Concept refinement allows you to create more specific versions of existing concepts while inheriting their structure. This provides semantic clarity and type safety for domain-specific workflows.

What is Concept Refinement?

Refinement is the process of creating a specialized concept from a more general one. When you refine a concept, the new concept:

  • Inherits the structure of the base concept
  • Adds semantic specificity to clarify its purpose

Think of it as creating a subtype: an Invoice is a specific kind of PDF, and a Photo is a specific kind of Image.

Why Refine Concepts?

1. Semantic Clarity

Refined concepts make your pipeline's intent explicit:

# ❌ Less clear
[pipe.process_invoice]
inputs = { invoice = "PDF" }

# ✅ More clear
[pipe.process_invoice]
inputs = { invoice = "Invoice" }

2. Self-Documenting Code

[pipe.extract_contract_terms]
type = "PipeLLM"
description = "Extract key terms from a contract"
inputs = { contract = "Contract" }  # Clear what type of document is expected
output = "ContractTerms"

3. Domain-Specific Workflows

Build pipelines tailored to specific use cases:

domain = "finance"

[concept.Invoice]
description = "A commercial invoice"
refines = "PDF"

[concept.Receipt]
description = "Proof of payment"
refines = "PDF"

[pipe.process_invoice]
type = "PipeLLM"
inputs = { invoice = "Invoice" }
output = "InvoiceData"
# ... invoice-specific processing

[pipe.process_receipt]
type = "PipeLLM"
inputs = { receipt = "Receipt" }
output = "ReceiptData"
# ... receipt-specific processing

4. Type Validation

Using specific concept names helps catch errors early:

[pipe.analyze_invoice]
inputs = { invoice = "Invoice" }  # Only accepts Invoice
output = "Analysis"

Current Limitations

You can only refine native concepts (For Now)

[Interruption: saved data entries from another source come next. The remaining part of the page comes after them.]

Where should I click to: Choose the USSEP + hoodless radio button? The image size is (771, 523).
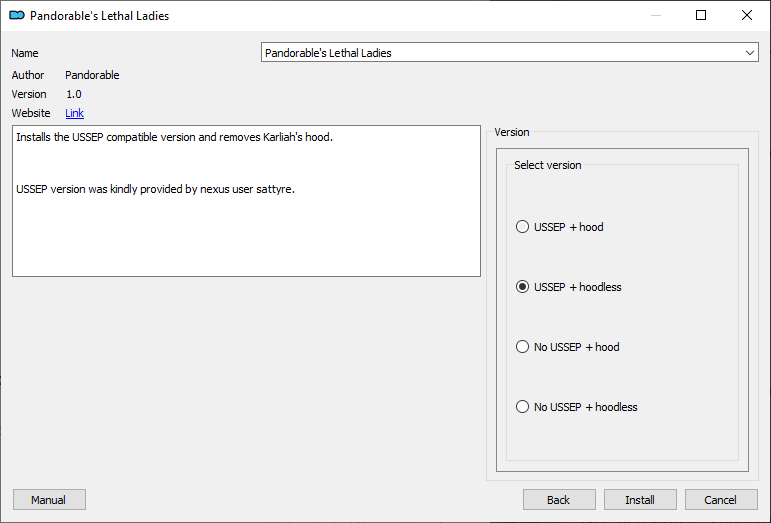568,287
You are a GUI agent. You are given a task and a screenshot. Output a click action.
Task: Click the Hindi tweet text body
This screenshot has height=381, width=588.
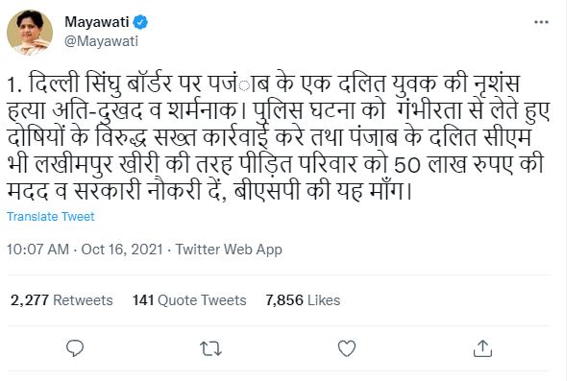[x=279, y=136]
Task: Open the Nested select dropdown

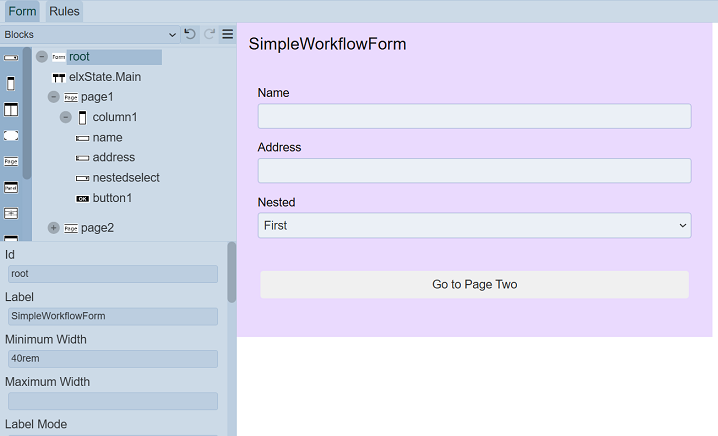Action: 474,226
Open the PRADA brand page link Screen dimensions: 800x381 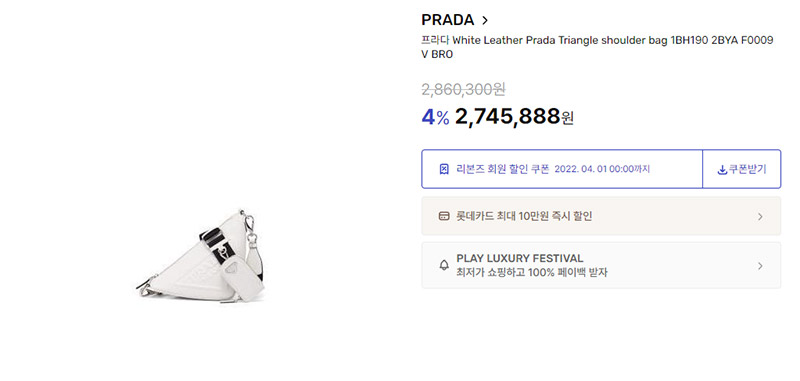pyautogui.click(x=447, y=20)
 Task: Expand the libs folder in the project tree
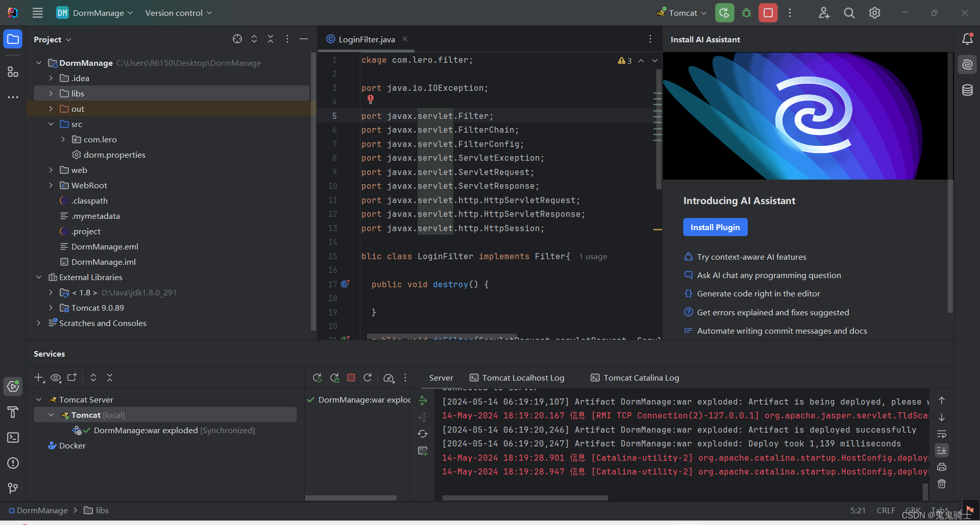pyautogui.click(x=51, y=93)
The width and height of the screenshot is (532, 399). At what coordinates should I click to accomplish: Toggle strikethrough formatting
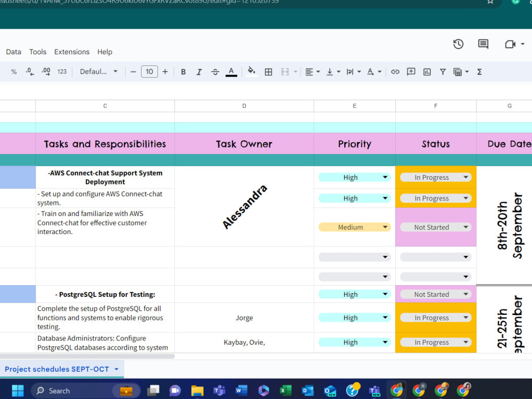(x=215, y=71)
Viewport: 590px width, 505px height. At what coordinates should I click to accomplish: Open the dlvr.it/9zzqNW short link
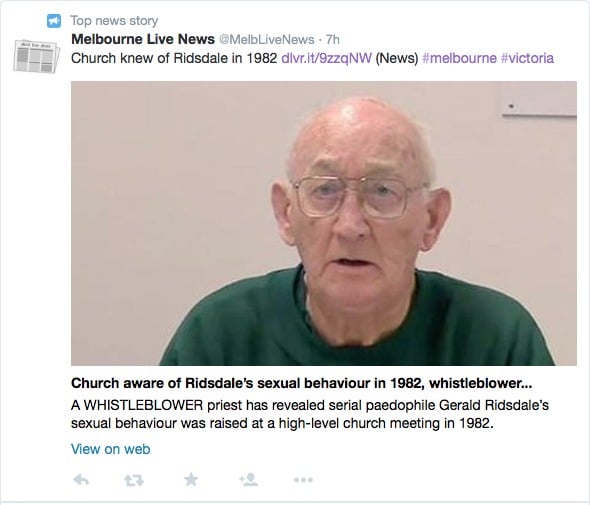click(x=326, y=58)
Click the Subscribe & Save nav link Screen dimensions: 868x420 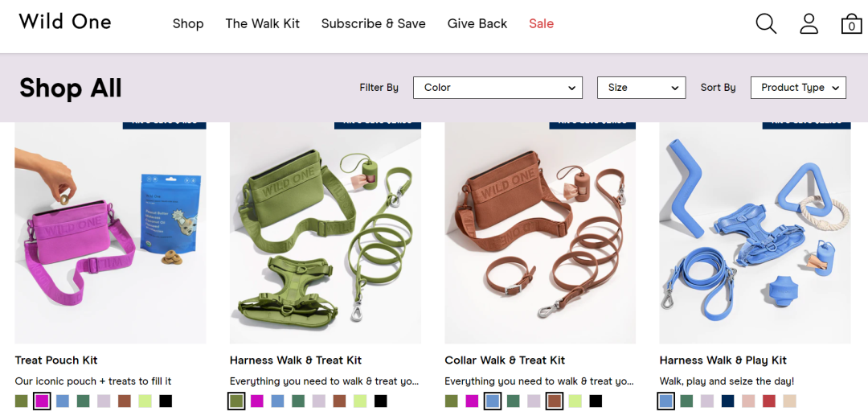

Currently, you can only refine native concepts. Refining custom concepts will be supported in a future release

No structure on refined concepts (For Now)

When you refine a concept, you cannot add an inline structure or specify a structure_class_name. This limitation will be lifted in future releases.

Not allowed:

[concept.Invoice]
description = "A commercial invoice"
refines = "PDF"
structure_class_name = "InvoiceModel"  # ❌ Not allowed

[concept.Invoice.structure]  # ❌ Not allowed
invoice_number = "Invoice ID"

Allowed:

[concept.Invoice]
description = "A commercial invoice"
refines = "PDF"  # ✅ Inherits PDFContent structure

Basic Refinement Syntax

Define a refined concept using the refines field:

[concept.ConceptName]
description = "Description of the refined concept"
refines = "NativeConceptName"

Refining PDF

[concept.Invoice]
description = "A commercial document issued by a seller to a buyer"
refines = "PDF"

[concept.Contract]
description = "A legally binding agreement between parties"
refines = "PDF"

Both concepts inherit the PDFContent structure (with a url field) but represent semantically distinct document types.

Refining Image

[concept.ProductPhoto]
description = "A photograph of a product for marketing purposes"
refines = "Image"

[concept.Screenshot]
description = "A screen capture image"
refines = "Image"

Each inherits ImageContent structure (url, caption, base_64, etc.) with specific semantic meaning.

Refining Text

[concept.Article]
description = "A written composition on a specific topic"
refines = "Text"

[concept.Summary]
description = "A condensed version of a longer text"
refines = "Text"

Type Compatibility

Understanding how refined concepts interact with pipe inputs is crucial.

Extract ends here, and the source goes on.